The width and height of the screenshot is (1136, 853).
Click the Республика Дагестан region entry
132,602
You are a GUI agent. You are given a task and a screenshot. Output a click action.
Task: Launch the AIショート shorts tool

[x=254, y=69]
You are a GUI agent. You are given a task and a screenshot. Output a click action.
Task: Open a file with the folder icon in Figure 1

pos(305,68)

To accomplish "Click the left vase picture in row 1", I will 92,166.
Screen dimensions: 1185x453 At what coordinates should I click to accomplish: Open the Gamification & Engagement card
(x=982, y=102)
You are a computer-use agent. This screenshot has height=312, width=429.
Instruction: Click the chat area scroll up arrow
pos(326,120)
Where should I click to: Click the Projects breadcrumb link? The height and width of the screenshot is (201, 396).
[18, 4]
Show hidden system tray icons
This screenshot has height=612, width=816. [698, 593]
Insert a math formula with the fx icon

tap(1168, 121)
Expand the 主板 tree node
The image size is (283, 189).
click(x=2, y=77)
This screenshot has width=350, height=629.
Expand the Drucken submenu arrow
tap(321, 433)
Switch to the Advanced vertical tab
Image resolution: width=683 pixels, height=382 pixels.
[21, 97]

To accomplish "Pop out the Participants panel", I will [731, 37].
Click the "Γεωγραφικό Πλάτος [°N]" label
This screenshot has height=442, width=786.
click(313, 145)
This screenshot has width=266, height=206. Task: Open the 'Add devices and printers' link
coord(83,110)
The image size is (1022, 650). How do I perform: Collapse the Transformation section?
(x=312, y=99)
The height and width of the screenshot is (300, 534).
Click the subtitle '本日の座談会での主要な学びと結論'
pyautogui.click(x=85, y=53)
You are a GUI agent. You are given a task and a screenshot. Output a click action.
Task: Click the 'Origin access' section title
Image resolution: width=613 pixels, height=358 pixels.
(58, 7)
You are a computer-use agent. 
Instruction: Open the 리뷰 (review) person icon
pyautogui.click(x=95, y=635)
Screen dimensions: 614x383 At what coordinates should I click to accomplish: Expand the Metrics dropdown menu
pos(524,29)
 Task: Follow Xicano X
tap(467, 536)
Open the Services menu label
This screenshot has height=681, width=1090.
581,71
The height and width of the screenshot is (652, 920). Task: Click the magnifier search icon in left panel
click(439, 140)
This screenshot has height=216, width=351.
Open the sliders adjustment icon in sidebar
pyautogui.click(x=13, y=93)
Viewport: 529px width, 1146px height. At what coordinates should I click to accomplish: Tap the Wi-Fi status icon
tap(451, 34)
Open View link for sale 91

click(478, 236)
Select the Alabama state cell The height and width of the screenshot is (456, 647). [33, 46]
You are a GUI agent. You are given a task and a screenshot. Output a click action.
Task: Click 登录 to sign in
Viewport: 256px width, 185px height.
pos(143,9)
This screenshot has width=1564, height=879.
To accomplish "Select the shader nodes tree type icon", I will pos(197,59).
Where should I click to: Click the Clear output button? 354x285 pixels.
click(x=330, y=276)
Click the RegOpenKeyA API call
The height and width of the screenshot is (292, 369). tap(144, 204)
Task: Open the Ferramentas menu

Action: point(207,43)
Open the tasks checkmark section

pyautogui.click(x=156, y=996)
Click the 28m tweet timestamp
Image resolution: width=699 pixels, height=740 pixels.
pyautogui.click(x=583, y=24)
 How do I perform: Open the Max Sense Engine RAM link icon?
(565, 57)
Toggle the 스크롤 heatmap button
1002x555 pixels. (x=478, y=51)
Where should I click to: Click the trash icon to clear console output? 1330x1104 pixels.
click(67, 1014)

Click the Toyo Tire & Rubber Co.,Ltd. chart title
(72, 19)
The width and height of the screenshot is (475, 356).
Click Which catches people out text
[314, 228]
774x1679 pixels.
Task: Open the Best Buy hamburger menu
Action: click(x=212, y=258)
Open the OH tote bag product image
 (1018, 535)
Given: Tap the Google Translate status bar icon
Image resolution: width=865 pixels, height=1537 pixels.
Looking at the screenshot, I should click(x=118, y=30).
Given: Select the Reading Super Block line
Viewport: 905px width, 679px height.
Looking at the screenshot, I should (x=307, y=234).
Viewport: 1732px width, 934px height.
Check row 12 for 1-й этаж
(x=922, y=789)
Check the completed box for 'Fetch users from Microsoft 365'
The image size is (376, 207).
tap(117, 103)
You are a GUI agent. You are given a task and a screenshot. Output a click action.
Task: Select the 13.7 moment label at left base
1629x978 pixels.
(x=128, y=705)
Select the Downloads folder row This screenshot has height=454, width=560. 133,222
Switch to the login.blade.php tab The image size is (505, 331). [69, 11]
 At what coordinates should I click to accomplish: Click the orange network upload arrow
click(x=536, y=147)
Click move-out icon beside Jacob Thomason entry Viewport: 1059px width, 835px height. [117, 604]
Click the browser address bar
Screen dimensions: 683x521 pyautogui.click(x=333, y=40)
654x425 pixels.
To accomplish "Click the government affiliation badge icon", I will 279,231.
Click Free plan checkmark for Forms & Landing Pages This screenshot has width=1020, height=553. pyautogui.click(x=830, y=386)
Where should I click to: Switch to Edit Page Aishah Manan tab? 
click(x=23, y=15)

####

[EXERCISE] Reproduce all of the items above, replacing "vase" with "jar" and leaving everything else unchanged.

[RESPONSE BELOW]
The width and height of the screenshot is (1136, 853).
Click the Республика Дагестан region entry
132,602
You are a GUI agent. You are given a task and a screenshot. Output a click action.
Task: Launch the AIショート shorts tool

[x=254, y=69]
You are a GUI agent. You are given a task and a screenshot. Output a click action.
Task: Open a file with the folder icon in Figure 1

pos(305,68)

To accomplish "Click the left jar picture in row 1", I will 92,166.
Screen dimensions: 1185x453 At what coordinates should I click to accomplish: Open the Gamification & Engagement card
(x=982, y=102)
You are a computer-use agent. This screenshot has height=312, width=429.
Instruction: Click the chat area scroll up arrow
pos(326,120)
Where should I click to: Click the Projects breadcrumb link? The height and width of the screenshot is (201, 396).
[18, 4]
Show hidden system tray icons
This screenshot has height=612, width=816. [698, 593]
Insert a math formula with the fx icon

tap(1168, 121)
Expand the 主板 tree node
The image size is (283, 189).
click(x=2, y=77)
This screenshot has width=350, height=629.
Expand the Drucken submenu arrow
tap(321, 433)
Switch to the Advanced vertical tab
Image resolution: width=683 pixels, height=382 pixels.
[21, 97]

To accomplish "Pop out the Participants panel", I will [731, 37].
Click the "Γεωγραφικό Πλάτος [°N]" label
This screenshot has height=442, width=786.
click(313, 145)
This screenshot has width=266, height=206. Task: Open the 'Add devices and printers' link
coord(83,110)
The image size is (1022, 650). How do I perform: Collapse the Transformation section?
(x=312, y=99)
The height and width of the screenshot is (300, 534).
Click the subtitle '本日の座談会での主要な学びと結論'
pyautogui.click(x=85, y=53)
You are a GUI agent. You are given a task and a screenshot. Output a click action.
Task: Click the 'Origin access' section title
Image resolution: width=613 pixels, height=358 pixels.
(58, 7)
You are a computer-use agent. 
Instruction: Open the 리뷰 (review) person icon
pyautogui.click(x=95, y=635)
Screen dimensions: 614x383 At what coordinates should I click to accomplish: Expand the Metrics dropdown menu
pos(524,29)
 Task: Follow Xicano X
tap(467, 536)
Open the Services menu label
This screenshot has height=681, width=1090.
581,71
The height and width of the screenshot is (652, 920). Task: Click the magnifier search icon in left panel
click(439, 140)
This screenshot has height=216, width=351.
Open the sliders adjustment icon in sidebar
pyautogui.click(x=13, y=93)
Viewport: 529px width, 1146px height. At what coordinates should I click to accomplish: Tap the Wi-Fi status icon
tap(451, 34)
Open View link for sale 91

click(478, 236)
Select the Alabama state cell The height and width of the screenshot is (456, 647). [33, 46]
You are a GUI agent. You are given a task and a screenshot. Output a click action.
Task: Click 登录 to sign in
Viewport: 256px width, 185px height.
pos(143,9)
This screenshot has width=1564, height=879.
To accomplish "Select the shader nodes tree type icon", I will pos(197,59).
Where should I click to: Click the Clear output button? 354x285 pixels.
click(x=330, y=276)
Click the RegOpenKeyA API call
The height and width of the screenshot is (292, 369). tap(144, 204)
Task: Open the Ferramentas menu

Action: point(207,43)
Open the tasks checkmark section

pyautogui.click(x=156, y=996)
Click the 28m tweet timestamp
Image resolution: width=699 pixels, height=740 pixels.
pyautogui.click(x=583, y=24)
 How do I perform: Open the Max Sense Engine RAM link icon?
(565, 57)
Toggle the 스크롤 heatmap button
1002x555 pixels. (x=478, y=51)
Where should I click to: Click the trash icon to clear console output? 1330x1104 pixels.
click(67, 1014)

Click the Toyo Tire & Rubber Co.,Ltd. chart title
(72, 19)
The width and height of the screenshot is (475, 356).
Click Which catches people out text
[314, 228]
774x1679 pixels.
Task: Open the Best Buy hamburger menu
Action: click(x=212, y=258)
Open the OH tote bag product image
 (1018, 535)
Given: Tap the Google Translate status bar icon
Image resolution: width=865 pixels, height=1537 pixels.
Looking at the screenshot, I should click(x=118, y=30).
Given: Select the Reading Super Block line
Viewport: 905px width, 679px height.
Looking at the screenshot, I should (x=307, y=234).
Viewport: 1732px width, 934px height.
Check row 12 for 1-й этаж
(x=922, y=789)
Check the completed box for 'Fetch users from Microsoft 365'
The image size is (376, 207).
tap(117, 103)
You are a GUI agent. You are given a task and a screenshot. Output a click action.
Task: Select the 13.7 moment label at left base
1629x978 pixels.
(x=128, y=705)
Select the Downloads folder row This screenshot has height=454, width=560. 133,222
Switch to the login.blade.php tab The image size is (505, 331). [69, 11]
 At what coordinates should I click to accomplish: Click the orange network upload arrow
click(x=536, y=147)
Click move-out icon beside Jacob Thomason entry Viewport: 1059px width, 835px height. [117, 604]
Click the browser address bar
Screen dimensions: 683x521 pyautogui.click(x=333, y=40)
654x425 pixels.
To accomplish "Click the government affiliation badge icon", I will 279,231.
Click Free plan checkmark for Forms & Landing Pages This screenshot has width=1020, height=553. pyautogui.click(x=830, y=386)
Where should I click to: Switch to Edit Page Aishah Manan tab? 
click(x=23, y=15)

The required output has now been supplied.